[Opening Selected extract section]
But a couple weeks ago, COVID-19 concerns began snowballing. Out-of-town relatives—which make up most of Taylor’s family—expressed concerns about traveling. Her elderly grandparents certainly wouldn’t be able to attend. And then, the federal government began discouraging gatherings of people—first 500, then 50, then anything over 10. Dr. Deborah Birx is on President Trump’s coronavirus task force.
BIRX: We’re asking all of them to hold their gatherings to under 10 people, not just in bars and restaurants, but in homes. We really want people to be separated at this time…
But Taylor and Cole are still holding out hope that maybe… maybe?… April 11 can still be “their day.”
SHELNUTT: …continuing day by day to just watch the news and hear the updates. And I’m really not making any decisions because one day changes from the next.
Every day brings new information at breakneck speed. A new hurdle to clear. Mund said just a few days ago, postponing their wedding wasn’t even on their radar.
MUND: Even then, we didn’t even think in this short span of three, four days that that would even be a possibility that this wedding couldn’t happen.
But weddings are so interactive. There are hugs, kisses, handshakes, dancing, not to mention finger-foods. If ever there were a hotspot for the spread of contagious disease, a wedding is it. Plenty of their friends have insisted they’ll come, no matter what. But Taylor and Cole don’t want to gamble with their guests’ health.
[Closing Selected extract section]
Study questions:
[1] List every example the passage about the couple's wedding gives of what makes weddings so interactive.
[2] Carry on the passage about the couple's wedding, picking up right after its last sentence.
[Opening Source material section]
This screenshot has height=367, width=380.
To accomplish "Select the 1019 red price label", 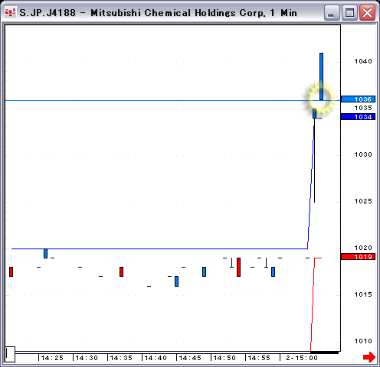I will tap(358, 257).
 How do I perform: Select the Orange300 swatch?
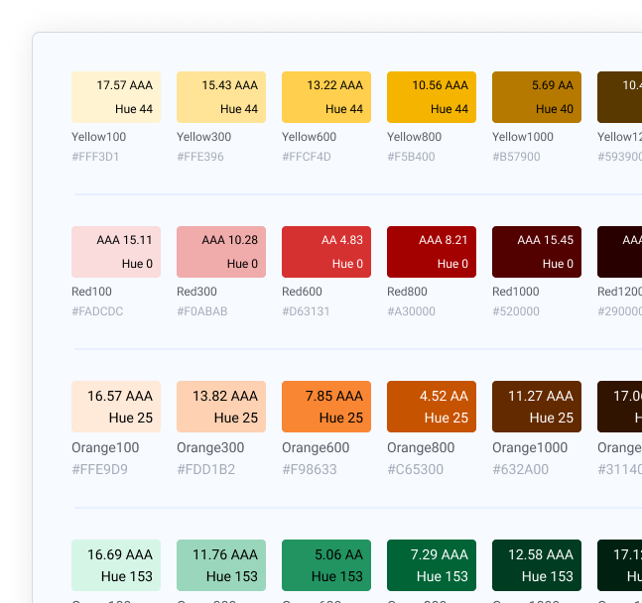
[Closing Source material section]
Answers:
[1] Hugs, kisses, handshakes, dancing, finger-foods

[2]
SHELNUTT: My sister-in-law is pregnant, and my cousins have little, tiny babies. You know, my grandmas are older, and Cole has a lot of older people in his family. And so it’s a lot of responsibility to be making this decision on behalf of 200 people who could be there.
So what’s an engaged couple to do? Elope? Make a quick trip to the justice of the peace? In some counties, even courts are closed, making that prospect a difficult one. Taylor thought about making their wedding very small and carrying on with the April 11th date. But there are hang-ups with that idea too.
SHELNUTT: It’s hard for me thinking through the backup options too, because I do feel like you lose the specialness, and I feel like even if we were to do a small ceremony now and have the actual big wedding later, I would be kind of faking it at that point.
If they cancel, they’ll face a long to-do list: notify guests, negotiate with vendors for refunds, cancel hotel blocks, and so on.
Wedding industry professionals are feeling the effects of these cancellations already. So many vendors—like florists and caterers—already operate on razor-thin margins.
Caroline Fair is a high-end wedding planner in Dallas. She and her colleagues are planning to push for postponements rather than outright cancellations; and then waive the normal change fees associated with something like that.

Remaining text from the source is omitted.